From: Insights into DNA repeat expansions among 900,000 biobank participants

a, Germline mutation rates were estimated by analysing discordance rates among alleles inherited within IBD tracts shared by pairs of UKB participants. Ancestral alleles were imputed from more-distantly shared haplotypes. b, Per-generation rates of germline expansion (+1 repeat unit) and contraction (−1 repeat unit) of GLS and TCF4 repeat alleles, estimated in the UKB. c, The analytical strategy for estimating somatic mutation rates by detecting and filtering out reads that are likely to reflect PCR artifacts introduced during sequencing.
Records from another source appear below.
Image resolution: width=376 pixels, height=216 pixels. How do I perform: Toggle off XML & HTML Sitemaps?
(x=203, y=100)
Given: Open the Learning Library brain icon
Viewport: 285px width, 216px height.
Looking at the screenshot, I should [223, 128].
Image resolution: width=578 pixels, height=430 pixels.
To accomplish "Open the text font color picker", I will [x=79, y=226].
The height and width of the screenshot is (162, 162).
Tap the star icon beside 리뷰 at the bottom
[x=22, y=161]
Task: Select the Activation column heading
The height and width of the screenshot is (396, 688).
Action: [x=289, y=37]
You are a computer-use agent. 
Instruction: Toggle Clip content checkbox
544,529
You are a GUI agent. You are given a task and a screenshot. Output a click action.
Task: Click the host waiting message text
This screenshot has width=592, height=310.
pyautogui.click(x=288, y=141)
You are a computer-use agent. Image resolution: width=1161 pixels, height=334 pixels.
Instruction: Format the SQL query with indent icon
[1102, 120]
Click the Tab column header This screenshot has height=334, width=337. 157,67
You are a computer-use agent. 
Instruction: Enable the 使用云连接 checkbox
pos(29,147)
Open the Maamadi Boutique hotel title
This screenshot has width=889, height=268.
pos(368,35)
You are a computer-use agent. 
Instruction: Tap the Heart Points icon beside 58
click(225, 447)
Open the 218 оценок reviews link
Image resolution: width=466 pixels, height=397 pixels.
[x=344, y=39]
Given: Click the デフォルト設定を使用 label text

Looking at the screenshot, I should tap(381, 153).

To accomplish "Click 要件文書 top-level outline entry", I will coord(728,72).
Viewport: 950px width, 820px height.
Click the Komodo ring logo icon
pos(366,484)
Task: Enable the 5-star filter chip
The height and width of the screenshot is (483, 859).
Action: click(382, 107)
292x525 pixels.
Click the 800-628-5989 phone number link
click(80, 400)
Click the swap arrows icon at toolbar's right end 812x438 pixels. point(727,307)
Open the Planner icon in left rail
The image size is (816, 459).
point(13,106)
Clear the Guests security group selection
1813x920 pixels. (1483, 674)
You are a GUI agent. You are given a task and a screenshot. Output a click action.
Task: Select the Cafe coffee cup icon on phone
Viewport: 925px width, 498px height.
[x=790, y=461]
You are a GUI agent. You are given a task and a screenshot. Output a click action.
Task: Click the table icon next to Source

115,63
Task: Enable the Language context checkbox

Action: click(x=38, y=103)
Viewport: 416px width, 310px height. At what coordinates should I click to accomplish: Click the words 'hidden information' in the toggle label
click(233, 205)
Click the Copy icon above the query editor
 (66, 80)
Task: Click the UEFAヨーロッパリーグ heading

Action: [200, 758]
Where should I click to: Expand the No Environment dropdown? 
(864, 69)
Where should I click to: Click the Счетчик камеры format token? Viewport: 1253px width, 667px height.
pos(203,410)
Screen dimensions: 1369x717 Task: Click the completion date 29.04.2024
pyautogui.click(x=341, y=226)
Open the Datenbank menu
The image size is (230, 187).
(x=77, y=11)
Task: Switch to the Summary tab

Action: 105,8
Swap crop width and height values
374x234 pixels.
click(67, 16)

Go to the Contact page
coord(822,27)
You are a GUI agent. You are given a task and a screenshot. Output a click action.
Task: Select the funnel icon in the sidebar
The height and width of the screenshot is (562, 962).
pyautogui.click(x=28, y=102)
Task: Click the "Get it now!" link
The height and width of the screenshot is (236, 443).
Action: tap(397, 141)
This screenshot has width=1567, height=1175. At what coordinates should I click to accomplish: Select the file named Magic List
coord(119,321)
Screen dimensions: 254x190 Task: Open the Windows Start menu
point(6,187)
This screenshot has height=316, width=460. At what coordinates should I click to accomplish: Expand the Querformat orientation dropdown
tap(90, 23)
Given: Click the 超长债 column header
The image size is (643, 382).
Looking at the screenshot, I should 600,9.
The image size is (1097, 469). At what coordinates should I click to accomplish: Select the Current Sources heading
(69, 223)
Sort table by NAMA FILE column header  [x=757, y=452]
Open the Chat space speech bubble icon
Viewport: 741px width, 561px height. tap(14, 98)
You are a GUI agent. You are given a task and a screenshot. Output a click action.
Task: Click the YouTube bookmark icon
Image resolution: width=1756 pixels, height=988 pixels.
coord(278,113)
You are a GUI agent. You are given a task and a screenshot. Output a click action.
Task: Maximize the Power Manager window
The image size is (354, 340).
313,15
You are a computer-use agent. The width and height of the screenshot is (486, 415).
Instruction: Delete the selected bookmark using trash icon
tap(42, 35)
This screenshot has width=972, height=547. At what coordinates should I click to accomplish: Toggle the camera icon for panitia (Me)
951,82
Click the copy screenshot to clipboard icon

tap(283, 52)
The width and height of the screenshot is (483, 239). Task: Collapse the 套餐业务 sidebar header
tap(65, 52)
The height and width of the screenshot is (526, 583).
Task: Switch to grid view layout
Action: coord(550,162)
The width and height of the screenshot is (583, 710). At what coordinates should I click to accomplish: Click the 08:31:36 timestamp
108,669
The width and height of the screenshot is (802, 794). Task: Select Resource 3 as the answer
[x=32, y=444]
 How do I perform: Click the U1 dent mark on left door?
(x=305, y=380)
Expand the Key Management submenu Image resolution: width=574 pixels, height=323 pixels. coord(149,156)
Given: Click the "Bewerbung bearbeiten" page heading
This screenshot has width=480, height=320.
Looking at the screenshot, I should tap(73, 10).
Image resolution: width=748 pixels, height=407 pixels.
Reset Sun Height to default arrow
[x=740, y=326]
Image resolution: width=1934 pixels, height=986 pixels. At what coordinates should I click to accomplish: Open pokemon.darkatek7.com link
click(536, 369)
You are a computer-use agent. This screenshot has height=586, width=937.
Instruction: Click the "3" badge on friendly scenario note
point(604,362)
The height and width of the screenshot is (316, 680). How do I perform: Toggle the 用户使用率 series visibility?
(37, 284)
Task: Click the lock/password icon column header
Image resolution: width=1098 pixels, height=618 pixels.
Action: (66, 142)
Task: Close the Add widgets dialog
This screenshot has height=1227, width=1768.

During PCR-based bridge amplification on a flow cell, a DNA fragment is clonally amplified into a cluster of colocalized DNA molecules. A PCR stutter error results in a polyclonal cluster containing a mixture of DNA molecules with and without the error. If the molecules containing the error constitute the majority of the cluster, the sequencing read generated from the cluster (reflecting the majority base at each position within the read) will contain the error, but the heterogeneity of the cluster will reduce base qualities at positions within the read that mismatch between molecules with and without the error. d, The rates of somatic expansion of GLS and TCF4 repeat alleles (that is, the fractions of blood cells in which an allele has expanded by +1 repeat unit), stratified by age in AoU. e, Somatic mutation rates in the UKB plotted against germline mutation rates for GLS and TCF4 repeat alleles. The error bars show the 95% confidence intervals (CIs). Sample sizes are provided in Supplementary Table 3.